Les quatre reprochent au gouvernement de ne vouloir négocier qu’à partir de ses solutions à lui et de rejeter du revers de la main les solutions apportées aux mêmes problèmes par les syndicats.

«C’est un gouvernement qui essaie de mener seul et de ne pas écouter personne; il est en train de frapper le mur. Pour moi, François Legault, il conduit une voiture en sens contraire dans le tunnel; toutes les voitures lui font face et il continue à être convaincu qu’il est le seul dans la bonne direction», a illustré Mme Picard.

Elle juge que «c’est lui qui perd actuellement l’opinion publique», et non les syndicats en grève.

Malgré tout, les dirigeants syndicaux croient possible de régler d’ici quelques jours, voire 48 ou 72 heures, si le gouvernement le veut vraiment.

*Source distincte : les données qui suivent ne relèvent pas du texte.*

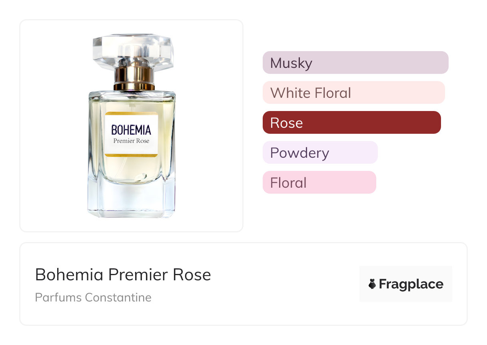Image resolution: width=487 pixels, height=345 pixels.
Task: Pick the pink Floral accord bar
Action: click(x=319, y=182)
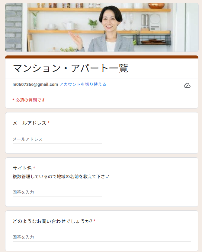Image resolution: width=202 pixels, height=252 pixels.
Task: Click the red asterisk after the inquiry question
Action: click(x=94, y=221)
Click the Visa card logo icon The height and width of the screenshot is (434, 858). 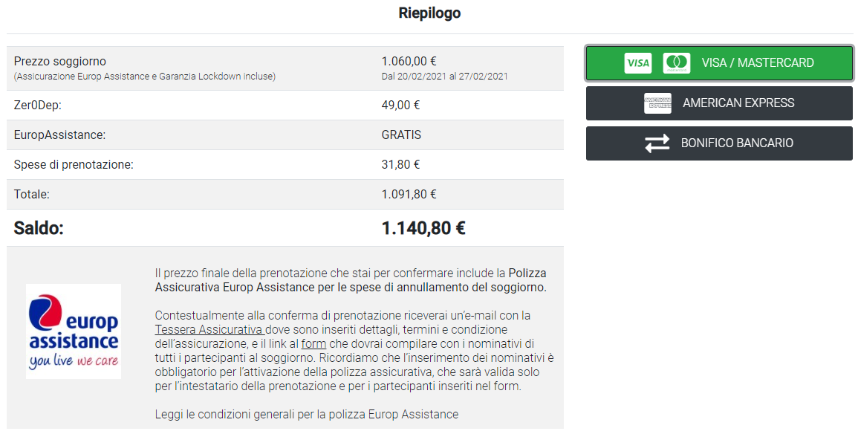click(637, 63)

Mme Picard a évoqué des cas où une entente aussi rapide s’est déjà vue, mais «ça prend de la volonté, des mandats».

Dépôt de la FSE et réunion de la FAE

Pendant ce temps, la Fédération des syndicats de l’enseignement (FSE), affiliée à la CSQ, a déposé mercredi matin une nouvelle proposition à Québec, à sa table sectorielle, au lendemain de son rejet de la dernière offre de Québec.

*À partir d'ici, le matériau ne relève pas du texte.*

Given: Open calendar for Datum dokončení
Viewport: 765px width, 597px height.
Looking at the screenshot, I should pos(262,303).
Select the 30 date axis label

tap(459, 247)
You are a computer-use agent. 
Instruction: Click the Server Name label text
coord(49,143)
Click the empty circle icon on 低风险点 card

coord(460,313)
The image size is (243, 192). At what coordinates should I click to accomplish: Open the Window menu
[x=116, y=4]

La présidente de la FSE, Josée Scalabrini, avait qualifié de «show de boucane» cette dernière offre patronale, mardi soir.

Cette proposition de la FSE porte sur l’allègement de la tâche des enseignants et la composition de la classe — les deux priorités de la FSE.

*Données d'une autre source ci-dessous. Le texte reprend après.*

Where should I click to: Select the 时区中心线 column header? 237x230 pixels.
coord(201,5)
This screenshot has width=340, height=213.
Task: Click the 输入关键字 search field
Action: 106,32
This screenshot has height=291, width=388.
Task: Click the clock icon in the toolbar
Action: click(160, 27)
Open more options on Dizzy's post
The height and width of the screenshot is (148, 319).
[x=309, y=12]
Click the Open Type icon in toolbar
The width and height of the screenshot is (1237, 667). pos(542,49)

La fédération syndicale de la CSQ représente 95 000 enseignants des niveaux primaire et secondaire.

La Fédération autonome de l’enseignement (FAE), quant à elle, a fait savoir en fin de journée, mercredi, qu’elle rejetait la dernière offre patronale présentée mardi.

«Contrairement aux propos véhiculés hier par la présidente du Conseil du trésor, Sonia LeBel, et par le ministre de l’Éducation, Bernard Drainville, cette nouvelle offre contient des reculs importants pour les enseignantes et enseignants ainsi que pour leurs élèves et ne constitue pas une entente de principe satisfaite pour répondre aux besoins criants de l’école publique», affirme la FAE dans un communiqué.

La présidente de la FAE, Mélanie Hubert, accuse d’ailleurs le gouvernement Legault d’avoir «opté pour une stratégie d’épuisement des profs, en laissant perdurer ce conflit, ce qui est complètement inacceptable et irresponsable quand on considère la souffrance enseignante et les impacts du manque de services de qualité aux élèves».

Les 66 000 membres de la FAE sont en grève illimitée depuis quatre semaines, soit depuis le 23 novembre.

La FIQ en analyse

Quant à la Fédération interprofessionnelle de la santé (FIQ), qui représente 80 000 infirmières, infirmières auxiliaires et autres professionnelles en soins, une de ses instances était aussi réunie, mercredi, pour faire le point sur sa négociation et son mandat de grève.

La veille, la FIQ avait demandé et obtenu du ministère du Travail la nomination d’un conciliateur à son dossier, après 75 séances de négociation. 

Le premier ministre Legault lui-même a souligné que les négociations en santé étaient difficiles, au point où il n’entrevoyait pas de règlement possible avant le mois de janvier.